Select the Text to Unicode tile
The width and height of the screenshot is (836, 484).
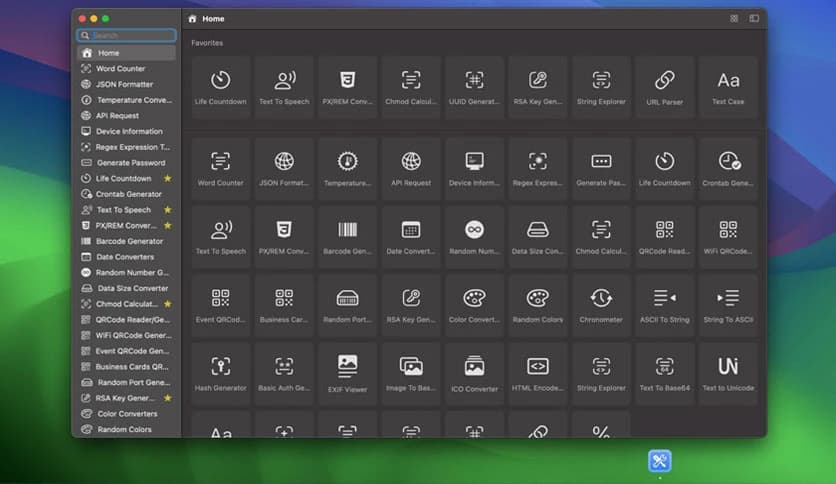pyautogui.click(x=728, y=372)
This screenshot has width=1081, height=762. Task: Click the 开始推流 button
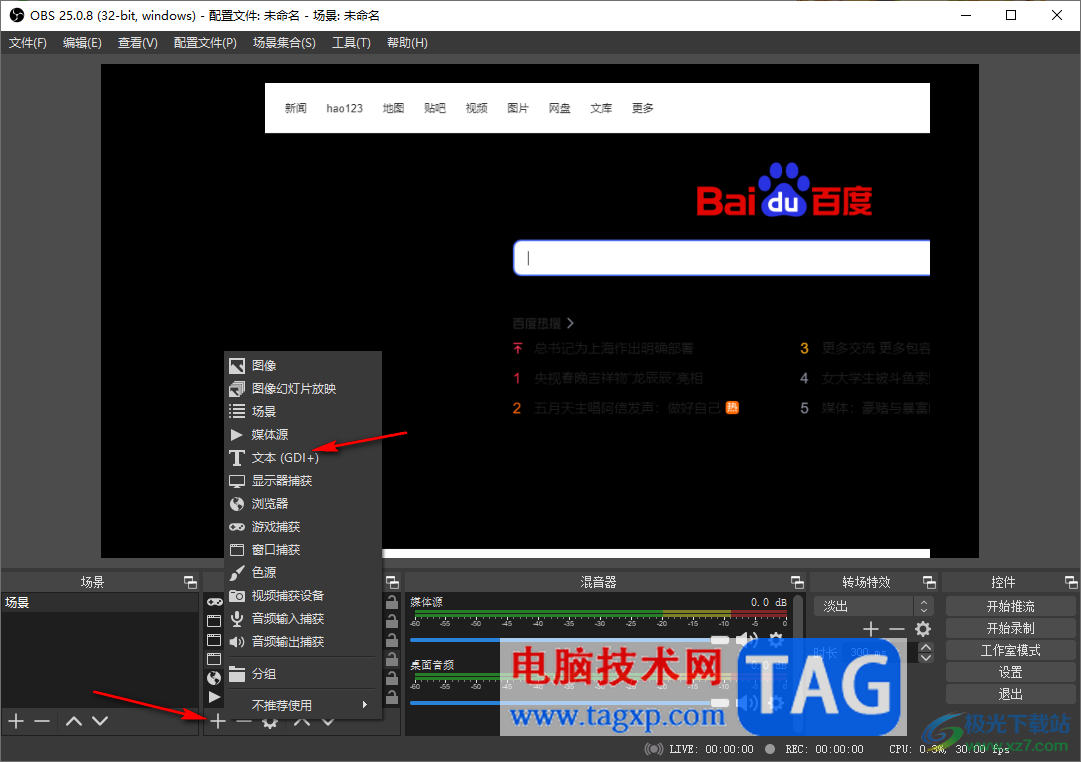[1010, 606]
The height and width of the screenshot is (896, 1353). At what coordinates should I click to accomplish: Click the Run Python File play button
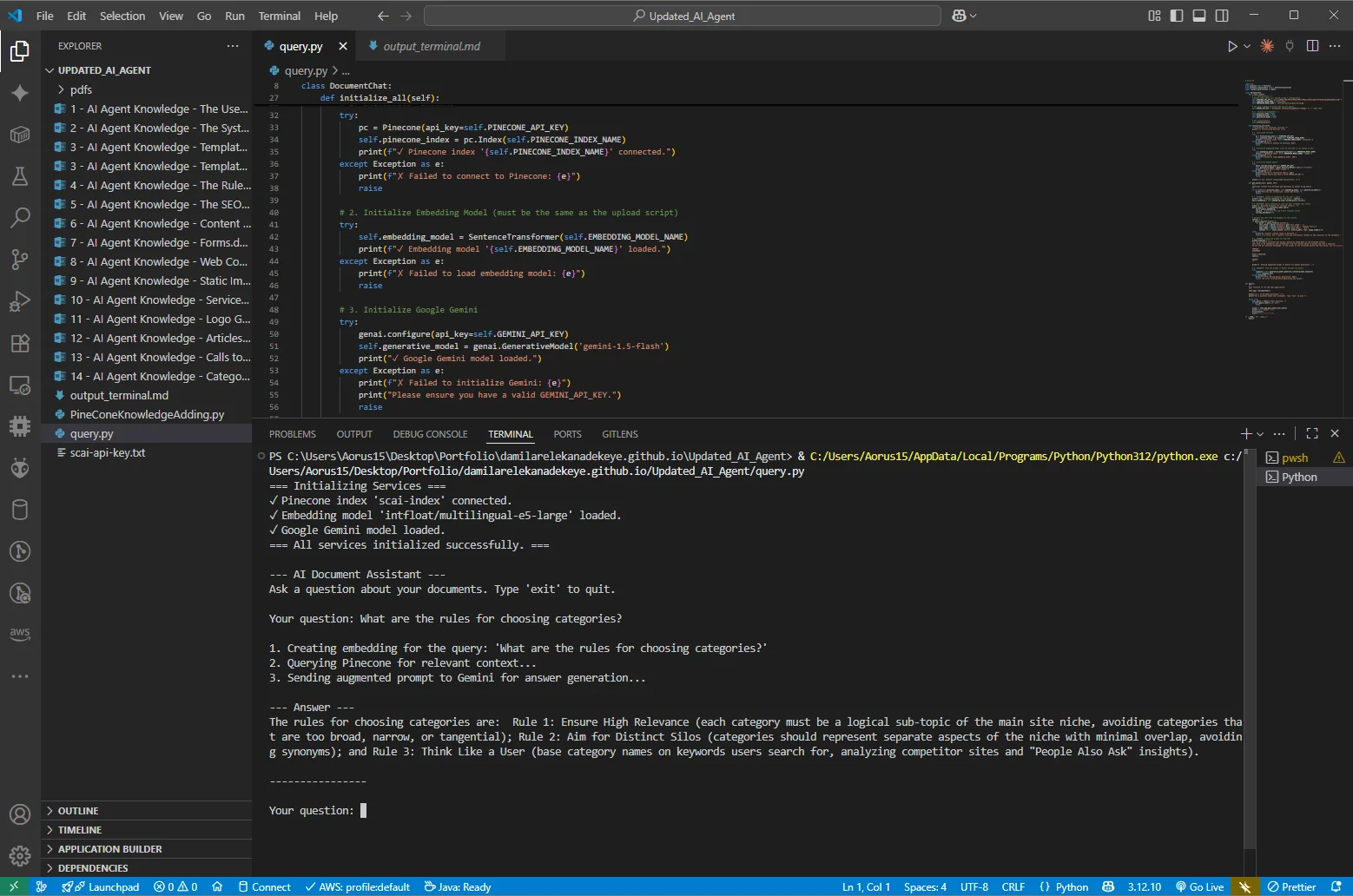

○ ○ ○

● **Exercise goal**
Copy out every line of the data above, taking care to leave the pictures out.

● **Output for this exercise**
Select the Text to Unicode tile
The width and height of the screenshot is (836, 484).
pyautogui.click(x=728, y=372)
This screenshot has width=1081, height=762. Task: Click the 开始推流 button
[1010, 606]
The height and width of the screenshot is (896, 1353). At what coordinates should I click to accomplish: Click the Run Python File play button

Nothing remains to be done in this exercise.